Trials are much more likely to be done in North America, Europe and Asia than in South America or Africa. That needs to be rectified, Dr. Pazdur said, to see if different populations respond differently to new drugs.

The AACR meeting drew 22,850 people from 60 countries, said CEO Margaret Foti, MD, PhD. She has spent 35 years with the organization and sees a much greater emphasis on cancer prevention.

Sarcoma researchers have been active in the AACR since its founding 110 years ago. The founders included Dr. William Coley, considered the father of immunotherapy, and Dr. James Ewing,  AACR’s first president. Dr. Ewing discovered the bone sarcoma that bears his name.  

George Demetri, MD, director of the Center for Sarcoma and Bone Oncology at Dana-Farber Cancer Institute in Boston, is on AACR’s current board. He decries cuts in federal funding for cancer research. “I do not believe for one second this is what the public wants.” 

Dr. Drew Pardoll
Recent gains in immunotherapy show the importance of investing in science even when the payoff isn’t immediate, said Drew Pardoll, MD, PhD, director of the Bloomberg-Kimmel Institute for Cancer Immunotherapy at Johns Hopkins University in Baltimore. He has been working in the field more than 30 years.

“Cancer genetics has married immunotherapy,” said Dr. Pardoll, discussing how pembrolizumab (Keytruda) works in people with DNA mismatch-repair deficiency (MMR), which causes microsatellite instability (MSI).

After approving Keytruda last month for this genetic defect, the FDA noted: “This is the first time the agency has approved a cancer treatment based on a common biomarker.”

Stefanie Joho
The evidence for supporting immunotherapy stood by Dr. Pardoll’s side: Stefanie Joho of Philadelphia, whose colon cancer disappeared after she joined a clinical trial for Keytruda. She recalled when she was inoperable: “The doctors say there’s nothing they can do. There’s no more hope. I’m ready to give up. I basically feel dead.”

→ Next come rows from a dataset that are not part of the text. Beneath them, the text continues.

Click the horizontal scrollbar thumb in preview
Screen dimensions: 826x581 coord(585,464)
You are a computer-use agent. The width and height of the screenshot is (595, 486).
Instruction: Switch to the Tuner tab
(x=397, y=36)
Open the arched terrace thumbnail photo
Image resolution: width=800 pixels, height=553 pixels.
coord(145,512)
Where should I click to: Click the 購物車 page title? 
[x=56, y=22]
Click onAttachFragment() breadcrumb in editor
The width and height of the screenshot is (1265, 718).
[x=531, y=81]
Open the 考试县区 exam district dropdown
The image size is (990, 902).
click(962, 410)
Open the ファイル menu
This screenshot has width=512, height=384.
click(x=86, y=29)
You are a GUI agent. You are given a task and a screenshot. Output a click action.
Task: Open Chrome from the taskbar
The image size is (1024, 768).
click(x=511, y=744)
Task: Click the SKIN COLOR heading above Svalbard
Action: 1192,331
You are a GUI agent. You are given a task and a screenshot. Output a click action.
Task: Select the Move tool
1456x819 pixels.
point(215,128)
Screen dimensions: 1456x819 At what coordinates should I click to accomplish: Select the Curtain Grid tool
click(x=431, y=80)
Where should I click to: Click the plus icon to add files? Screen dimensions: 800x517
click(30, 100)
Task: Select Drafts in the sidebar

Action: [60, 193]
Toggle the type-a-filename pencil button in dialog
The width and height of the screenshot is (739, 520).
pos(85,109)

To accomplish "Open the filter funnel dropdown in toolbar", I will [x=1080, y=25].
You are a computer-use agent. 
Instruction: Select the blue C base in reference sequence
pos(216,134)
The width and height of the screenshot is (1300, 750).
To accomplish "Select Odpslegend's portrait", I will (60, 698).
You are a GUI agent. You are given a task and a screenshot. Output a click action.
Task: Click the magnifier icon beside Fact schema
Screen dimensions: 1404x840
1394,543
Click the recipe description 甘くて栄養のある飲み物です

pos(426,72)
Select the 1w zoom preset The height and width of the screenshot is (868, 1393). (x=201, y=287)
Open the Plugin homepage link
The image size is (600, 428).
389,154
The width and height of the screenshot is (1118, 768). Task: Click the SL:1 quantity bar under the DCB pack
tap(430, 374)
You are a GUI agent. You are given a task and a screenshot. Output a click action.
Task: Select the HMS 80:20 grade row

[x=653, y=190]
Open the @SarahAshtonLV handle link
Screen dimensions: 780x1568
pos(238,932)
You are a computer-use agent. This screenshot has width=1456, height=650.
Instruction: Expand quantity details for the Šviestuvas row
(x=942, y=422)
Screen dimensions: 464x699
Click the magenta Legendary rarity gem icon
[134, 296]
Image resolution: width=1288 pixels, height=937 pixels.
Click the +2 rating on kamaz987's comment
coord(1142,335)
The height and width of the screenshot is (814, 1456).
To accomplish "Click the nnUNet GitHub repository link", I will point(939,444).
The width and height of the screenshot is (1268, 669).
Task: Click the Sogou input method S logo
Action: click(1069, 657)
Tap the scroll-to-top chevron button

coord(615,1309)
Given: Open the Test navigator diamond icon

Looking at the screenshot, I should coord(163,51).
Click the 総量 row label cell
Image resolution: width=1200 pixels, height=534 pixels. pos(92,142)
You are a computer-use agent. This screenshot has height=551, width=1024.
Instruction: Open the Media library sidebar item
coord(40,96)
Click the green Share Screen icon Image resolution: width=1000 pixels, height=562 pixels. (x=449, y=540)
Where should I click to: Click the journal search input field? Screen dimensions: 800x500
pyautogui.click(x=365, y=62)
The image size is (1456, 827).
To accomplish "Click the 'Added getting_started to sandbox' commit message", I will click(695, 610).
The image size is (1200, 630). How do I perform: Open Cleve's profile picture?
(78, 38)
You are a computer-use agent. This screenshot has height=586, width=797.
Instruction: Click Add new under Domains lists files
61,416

Then her sister found the study at Hopkins. “The public has a misconception of clinical trials. I did, too. I was under the impression they were the last resort. I’d just be a guinea pig. But right now, you could be getting the most precise treatment for your specific kind of cancer.

“How do you go through an experience like this and not want to advocate, not just for other patients, but for cancer research?”

Suzie Siegel, a 15-year survivor of leiomyosarcoma, is a former board member of the Sarcoma Alliance.